Kurt Meyer, surnommé Panzermeyer par ses hommes...
Né le 23 décembre 1910 dans une famille modeste de Jerxheim, en Allemagne, Kurt MEYER avait adhéré au parti nazi le 1er septembre 1930 avant de devenir très vite sous-lieutenant au sein de Leibstandarte SS Adolf Hitler. Pologne, Pays-Bas, France, Kurt MEYER sera de tous les combats. Devenu commandant il remportera des combats importants lors de nouvelles opérations menées cette fois en Grèce au printemps 1941. C'est en Grèce, à la tête de son détachement de reconnaissance aguerri, que MEYER se forgera sa réputation de combattant légendaire. Chef de combat de premier ordre, son sang-froid inné au combat, tempéré par un sens tactique aigu et une habileté militaire, ne passeront pas inaperçus. Lors de invasion de l'Union soviétique à l'été 1941, à la tête de son unité, Kurt Meyer véritable fer de lance de sa division en Ukraine s‘emparera de Rostov. En 1943, après le désastre de Stalingrad, il prendra Kharkov. On lui confiera ensuite une unité de Waffen SS Hitlerjügend pour gagner la Normandie où il recevra l'ordre de rejoindre la région de Caen pour lutter contre les forces anglo-canadiennes qui menaçaient de prendre la ville.

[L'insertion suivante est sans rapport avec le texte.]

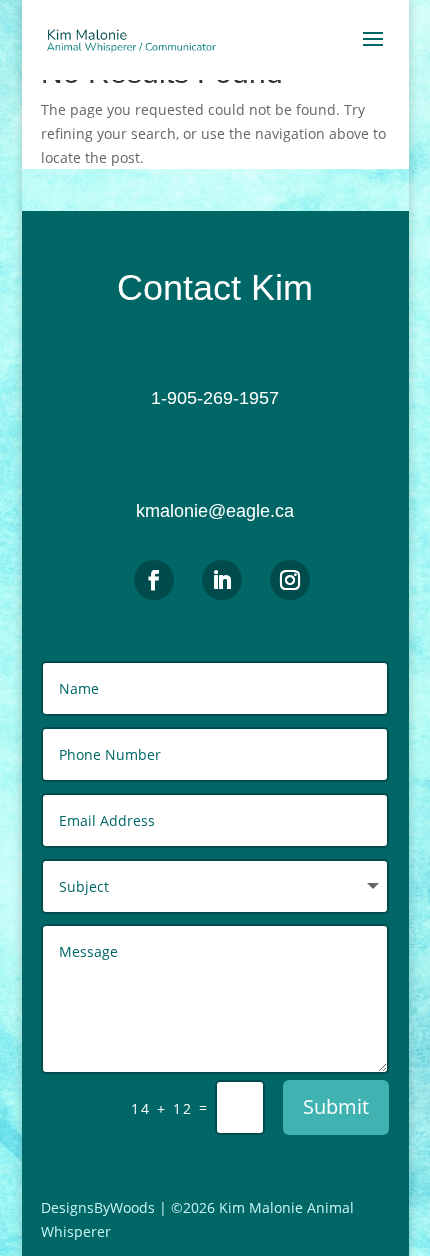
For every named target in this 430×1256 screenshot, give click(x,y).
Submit (336, 1106)
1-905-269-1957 (215, 398)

L'audace téméraire, la cruauté et le patriotisme inébranlable de Kurt MEYER seulement âgé de 33 ans, incarnait avec lui l'esprit de ses jeunes soldats, qui le surnommaient « Panzermeyer ». Pour eux, c'était vaincre ou mourir et MEYER lui-même ne croyait probablement pas qu'il survivrait à la guerre. Prêts à tout, avec les siens, ils exécuteront même leurs prisonniers canadiens. Depuis son baptême du feu les 7 et 8 juin 1944, le 25ème régiment de la 12ème division blindée SS s'était bien battue, malgré la suprématie aérienne des Alliés et les bombardements dévastateurs de l'artillerie et de la marine. Bien que la Hitlerjugend ait subi de lourdes pertes, elle avait encore beaucoup de marge de manœuvre et les secours arrivaient les uns après les autres. Plusieurs unités blindées d'élite du Reich seront effectivement mobilisées pour défendre Caen et notamment leur nouveau quartier général, une ancienne abbaye située à trois kilomètres de la grande ville normande. Il faudra que les Alliés attendent le 9 juillet pour prendre l'abbaye d'Ardennes et y chasser les rescapés de l'unité de Waffen SS du colonel Kurt MEYER. Malgré les ordres d'HITLER de tenir à tout prix, MEYER sera contraint de se retirer de Caen et de tenir de nouvelles positions au sud de la ville. Malgré des difficultés écrasantes, la division continuera à se battre avec un fanatisme suicidaire.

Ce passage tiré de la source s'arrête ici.